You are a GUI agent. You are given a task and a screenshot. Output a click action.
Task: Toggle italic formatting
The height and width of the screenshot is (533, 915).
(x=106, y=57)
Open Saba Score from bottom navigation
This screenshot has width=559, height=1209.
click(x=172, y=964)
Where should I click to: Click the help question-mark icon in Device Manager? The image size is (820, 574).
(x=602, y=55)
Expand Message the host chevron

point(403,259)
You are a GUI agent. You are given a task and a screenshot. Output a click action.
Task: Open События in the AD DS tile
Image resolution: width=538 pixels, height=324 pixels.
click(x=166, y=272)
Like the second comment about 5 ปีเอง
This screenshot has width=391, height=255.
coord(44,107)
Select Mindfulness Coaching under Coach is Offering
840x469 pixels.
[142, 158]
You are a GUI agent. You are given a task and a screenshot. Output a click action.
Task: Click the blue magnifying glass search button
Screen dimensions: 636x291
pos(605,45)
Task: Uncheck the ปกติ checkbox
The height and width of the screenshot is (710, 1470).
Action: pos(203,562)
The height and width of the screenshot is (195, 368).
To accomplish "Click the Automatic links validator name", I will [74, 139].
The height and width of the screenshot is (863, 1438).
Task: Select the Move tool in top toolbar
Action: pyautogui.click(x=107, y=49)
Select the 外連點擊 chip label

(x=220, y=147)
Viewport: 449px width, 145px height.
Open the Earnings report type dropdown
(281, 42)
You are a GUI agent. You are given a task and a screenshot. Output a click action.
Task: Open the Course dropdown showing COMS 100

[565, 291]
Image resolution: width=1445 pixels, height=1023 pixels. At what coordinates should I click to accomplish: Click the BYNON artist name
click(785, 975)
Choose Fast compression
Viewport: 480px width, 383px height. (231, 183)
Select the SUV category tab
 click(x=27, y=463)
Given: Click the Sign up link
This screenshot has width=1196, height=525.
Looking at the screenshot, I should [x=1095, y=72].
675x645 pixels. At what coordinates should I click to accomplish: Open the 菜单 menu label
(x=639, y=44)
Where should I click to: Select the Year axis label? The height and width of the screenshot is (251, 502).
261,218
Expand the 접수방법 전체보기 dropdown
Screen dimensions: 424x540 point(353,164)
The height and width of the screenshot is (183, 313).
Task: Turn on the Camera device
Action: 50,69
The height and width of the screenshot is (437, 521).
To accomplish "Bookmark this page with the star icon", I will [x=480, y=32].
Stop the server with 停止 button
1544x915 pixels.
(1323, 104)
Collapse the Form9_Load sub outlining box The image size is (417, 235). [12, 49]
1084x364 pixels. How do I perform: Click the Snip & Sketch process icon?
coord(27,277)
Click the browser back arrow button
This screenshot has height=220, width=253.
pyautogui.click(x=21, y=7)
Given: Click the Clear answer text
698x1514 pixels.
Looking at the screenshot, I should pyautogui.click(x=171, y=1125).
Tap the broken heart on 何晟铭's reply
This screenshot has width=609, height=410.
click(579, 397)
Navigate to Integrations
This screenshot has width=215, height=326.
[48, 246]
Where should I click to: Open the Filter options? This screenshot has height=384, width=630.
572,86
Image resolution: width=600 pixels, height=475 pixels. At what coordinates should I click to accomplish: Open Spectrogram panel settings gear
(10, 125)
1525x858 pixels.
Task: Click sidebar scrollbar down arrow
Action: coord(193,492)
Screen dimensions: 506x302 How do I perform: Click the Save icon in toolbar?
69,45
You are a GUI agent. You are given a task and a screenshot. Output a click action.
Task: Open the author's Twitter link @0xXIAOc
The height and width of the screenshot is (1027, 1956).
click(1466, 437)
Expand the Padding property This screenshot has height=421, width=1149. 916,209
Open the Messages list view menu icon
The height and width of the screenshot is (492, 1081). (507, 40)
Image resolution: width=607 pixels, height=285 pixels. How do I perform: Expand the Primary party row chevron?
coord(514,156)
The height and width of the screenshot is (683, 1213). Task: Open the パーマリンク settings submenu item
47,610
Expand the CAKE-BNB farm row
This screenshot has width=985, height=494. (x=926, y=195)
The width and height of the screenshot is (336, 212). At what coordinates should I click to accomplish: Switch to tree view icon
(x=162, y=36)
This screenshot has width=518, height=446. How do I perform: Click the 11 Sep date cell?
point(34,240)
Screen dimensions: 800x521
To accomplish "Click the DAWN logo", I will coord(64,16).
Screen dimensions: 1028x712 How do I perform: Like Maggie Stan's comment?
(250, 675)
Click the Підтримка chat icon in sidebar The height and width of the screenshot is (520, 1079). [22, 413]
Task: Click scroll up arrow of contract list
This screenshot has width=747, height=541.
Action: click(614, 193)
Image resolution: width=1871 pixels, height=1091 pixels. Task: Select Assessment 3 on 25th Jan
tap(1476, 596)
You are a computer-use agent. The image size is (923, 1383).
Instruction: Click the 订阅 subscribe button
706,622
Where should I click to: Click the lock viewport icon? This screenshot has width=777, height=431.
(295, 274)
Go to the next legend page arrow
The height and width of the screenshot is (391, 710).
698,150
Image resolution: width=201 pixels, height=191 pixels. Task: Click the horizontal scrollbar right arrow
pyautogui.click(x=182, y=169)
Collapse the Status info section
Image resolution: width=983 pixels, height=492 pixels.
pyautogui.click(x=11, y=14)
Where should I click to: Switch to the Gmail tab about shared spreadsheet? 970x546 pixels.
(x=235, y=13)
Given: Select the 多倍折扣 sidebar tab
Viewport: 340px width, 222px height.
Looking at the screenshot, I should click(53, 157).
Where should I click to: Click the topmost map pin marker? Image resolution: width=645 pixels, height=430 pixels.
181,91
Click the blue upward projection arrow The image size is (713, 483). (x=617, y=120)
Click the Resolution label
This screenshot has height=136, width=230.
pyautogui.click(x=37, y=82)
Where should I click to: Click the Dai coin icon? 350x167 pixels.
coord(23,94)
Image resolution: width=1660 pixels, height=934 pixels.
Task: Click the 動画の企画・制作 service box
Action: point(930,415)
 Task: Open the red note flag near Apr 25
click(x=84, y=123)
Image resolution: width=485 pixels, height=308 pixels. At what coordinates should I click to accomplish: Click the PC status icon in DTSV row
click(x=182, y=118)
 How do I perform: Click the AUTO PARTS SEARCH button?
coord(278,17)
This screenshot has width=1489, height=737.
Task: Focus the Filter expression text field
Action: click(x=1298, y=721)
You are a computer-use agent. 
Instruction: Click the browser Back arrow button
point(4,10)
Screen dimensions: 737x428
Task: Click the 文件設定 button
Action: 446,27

Task to complete -
Lay out every line above as a Markdown table with the columns Row and Line, numbering the rows in order and dropping blank lines.

Solution to this task -
| Row | Line |
|---|---|
| 1 | You are a GUI agent. You are given a task and a screenshot. Output a click action. |
| 2 | Task: Toggle italic formatting |
| 3 | The height and width of the screenshot is (533, 915). |
| 4 | (x=106, y=57) |
| 5 | Open Saba Score from bottom navigation |
| 6 | This screenshot has width=559, height=1209. |
| 7 | click(x=172, y=964) |
| 8 | Where should I click to: Click the help question-mark icon in Device Manager? The image size is (820, 574). |
| 9 | (x=602, y=55) |
| 10 | Expand Message the host chevron |
| 11 | point(403,259) |
| 12 | You are a GUI agent. You are given a task and a screenshot. Output a click action. |
| 13 | Task: Open События in the AD DS tile |
| 14 | Image resolution: width=538 pixels, height=324 pixels. |
| 15 | click(x=166, y=272) |
| 16 | Like the second comment about 5 ปีเอง |
| 17 | This screenshot has width=391, height=255. |
| 18 | coord(44,107) |
| 19 | Select Mindfulness Coaching under Coach is Offering |
| 20 | 840x469 pixels. |
| 21 | [142, 158] |
| 22 | You are a GUI agent. You are given a task and a screenshot. Output a click action. |
| 23 | Task: Click the blue magnifying glass search button |
| 24 | Screen dimensions: 636x291 |
| 25 | pos(605,45) |
| 26 | Task: Uncheck the ปกติ checkbox |
| 27 | The height and width of the screenshot is (710, 1470). |
| 28 | Action: pos(203,562) |
| 29 | The height and width of the screenshot is (195, 368). |
| 30 | To accomplish "Click the Automatic links validator name", I will [74, 139]. |
| 31 | The height and width of the screenshot is (863, 1438). |
| 32 | Task: Select the Move tool in top toolbar |
| 33 | Action: pyautogui.click(x=107, y=49) |
| 34 | Select the 外連點擊 chip label |
| 35 | (x=220, y=147) |
| 36 | Viewport: 449px width, 145px height. |
| 37 | Open the Earnings report type dropdown |
| 38 | (281, 42) |
| 39 | You are a GUI agent. You are given a task and a screenshot. Output a click action. |
| 40 | Task: Open the Course dropdown showing COMS 100 |
| 41 | [565, 291] |
| 42 | Image resolution: width=1445 pixels, height=1023 pixels. At what coordinates should I click to accomplish: Click the BYNON artist name |
| 43 | click(785, 975) |
| 44 | Choose Fast compression |
| 45 | Viewport: 480px width, 383px height. (231, 183) |
| 46 | Select the SUV category tab |
| 47 |  click(x=27, y=463) |
| 48 | Given: Click the Sign up link |
| 49 | This screenshot has width=1196, height=525. |
| 50 | Looking at the screenshot, I should [x=1095, y=72]. |
| 51 | 675x645 pixels. At what coordinates should I click to accomplish: Open the 菜单 menu label |
| 52 | (x=639, y=44) |
| 53 | Where should I click to: Select the Year axis label? The height and width of the screenshot is (251, 502). |
| 54 | 261,218 |
| 55 | Expand the 접수방법 전체보기 dropdown |
| 56 | Screen dimensions: 424x540 point(353,164) |
| 57 | The height and width of the screenshot is (183, 313). |
| 58 | Task: Turn on the Camera device |
| 59 | Action: 50,69 |
| 60 | The height and width of the screenshot is (437, 521). |
| 61 | To accomplish "Bookmark this page with the star icon", I will [x=480, y=32]. |
| 62 | Stop the server with 停止 button |
| 63 | 1544x915 pixels. |
| 64 | (1323, 104) |
| 65 | Collapse the Form9_Load sub outlining box The image size is (417, 235). [12, 49] |
| 66 | 1084x364 pixels. How do I perform: Click the Snip & Sketch process icon? |
| 67 | coord(27,277) |
| 68 | Click the browser back arrow button |
| 69 | This screenshot has height=220, width=253. |
| 70 | pyautogui.click(x=21, y=7) |
| 71 | Given: Click the Clear answer text |
| 72 | 698x1514 pixels. |
| 73 | Looking at the screenshot, I should pyautogui.click(x=171, y=1125). |
| 74 | Tap the broken heart on 何晟铭's reply |
| 75 | This screenshot has width=609, height=410. |
| 76 | click(579, 397) |
| 77 | Navigate to Integrations |
| 78 | This screenshot has width=215, height=326. |
| 79 | [48, 246] |
| 80 | Where should I click to: Open the Filter options? This screenshot has height=384, width=630. |
| 81 | 572,86 |
| 82 | Image resolution: width=600 pixels, height=475 pixels. At what coordinates should I click to accomplish: Open Spectrogram panel settings gear |
| 83 | (10, 125) |
| 84 | 1525x858 pixels. |
| 85 | Task: Click sidebar scrollbar down arrow |
| 86 | Action: coord(193,492) |
| 87 | Screen dimensions: 506x302 How do I perform: Click the Save icon in toolbar? |
| 88 | 69,45 |
| 89 | You are a GUI agent. You are given a task and a screenshot. Output a click action. |
| 90 | Task: Open the author's Twitter link @0xXIAOc |
| 91 | The height and width of the screenshot is (1027, 1956). |
| 92 | click(1466, 437) |
| 93 | Expand the Padding property This screenshot has height=421, width=1149. 916,209 |
| 94 | Open the Messages list view menu icon |
| 95 | The height and width of the screenshot is (492, 1081). (507, 40) |
| 96 | Image resolution: width=607 pixels, height=285 pixels. How do I perform: Expand the Primary party row chevron? |
| 97 | coord(514,156) |
| 98 | The height and width of the screenshot is (683, 1213). Task: Open the パーマリンク settings submenu item |
| 99 | 47,610 |
| 100 | Expand the CAKE-BNB farm row |
| 101 | This screenshot has width=985, height=494. (x=926, y=195) |
| 102 | The width and height of the screenshot is (336, 212). At what coordinates should I click to accomplish: Switch to tree view icon |
| 103 | (x=162, y=36) |
| 104 | This screenshot has width=518, height=446. How do I perform: Click the 11 Sep date cell? |
| 105 | point(34,240) |
| 106 | Screen dimensions: 800x521 |
| 107 | To accomplish "Click the DAWN logo", I will coord(64,16). |
| 108 | Screen dimensions: 1028x712 How do I perform: Like Maggie Stan's comment? |
| 109 | (250, 675) |
| 110 | Click the Підтримка chat icon in sidebar The height and width of the screenshot is (520, 1079). [22, 413] |
| 111 | Task: Click scroll up arrow of contract list |
| 112 | This screenshot has width=747, height=541. |
| 113 | Action: click(614, 193) |
| 114 | Image resolution: width=1871 pixels, height=1091 pixels. Task: Select Assessment 3 on 25th Jan |
| 115 | tap(1476, 596) |
| 116 | You are a computer-use agent. The image size is (923, 1383). |
| 117 | Instruction: Click the 订阅 subscribe button |
| 118 | 706,622 |
| 119 | Where should I click to: Click the lock viewport icon? This screenshot has width=777, height=431. |
| 120 | (295, 274) |
| 121 | Go to the next legend page arrow |
| 122 | The height and width of the screenshot is (391, 710). |
| 123 | 698,150 |
| 124 | Image resolution: width=201 pixels, height=191 pixels. Task: Click the horizontal scrollbar right arrow |
| 125 | pyautogui.click(x=182, y=169) |
| 126 | Collapse the Status info section |
| 127 | Image resolution: width=983 pixels, height=492 pixels. |
| 128 | pyautogui.click(x=11, y=14) |
| 129 | Where should I click to: Switch to the Gmail tab about shared spreadsheet? 970x546 pixels. |
| 130 | (x=235, y=13) |
| 131 | Given: Select the 多倍折扣 sidebar tab |
| 132 | Viewport: 340px width, 222px height. |
| 133 | Looking at the screenshot, I should click(53, 157). |
| 134 | Where should I click to: Click the topmost map pin marker? Image resolution: width=645 pixels, height=430 pixels. |
| 135 | 181,91 |
| 136 | Click the blue upward projection arrow The image size is (713, 483). (x=617, y=120) |
| 137 | Click the Resolution label |
| 138 | This screenshot has height=136, width=230. |
| 139 | pyautogui.click(x=37, y=82) |
| 140 | Where should I click to: Click the Dai coin icon? 350x167 pixels. |
| 141 | coord(23,94) |
| 142 | Image resolution: width=1660 pixels, height=934 pixels. |
| 143 | Task: Click the 動画の企画・制作 service box |
| 144 | Action: point(930,415) |
| 145 |  Task: Open the red note flag near Apr 25 |
| 146 | click(x=84, y=123) |
| 147 | Image resolution: width=485 pixels, height=308 pixels. At what coordinates should I click to accomplish: Click the PC status icon in DTSV row |
| 148 | click(x=182, y=118) |
| 149 |  How do I perform: Click the AUTO PARTS SEARCH button? |
| 150 | coord(278,17) |
| 151 | This screenshot has width=1489, height=737. |
| 152 | Task: Focus the Filter expression text field |
| 153 | Action: click(x=1298, y=721) |
| 154 | You are a computer-use agent.  |
| 155 | Instruction: Click the browser Back arrow button |
| 156 | point(4,10) |
| 157 | Screen dimensions: 737x428 |
| 158 | Task: Click the 文件設定 button |
| 159 | Action: 446,27 |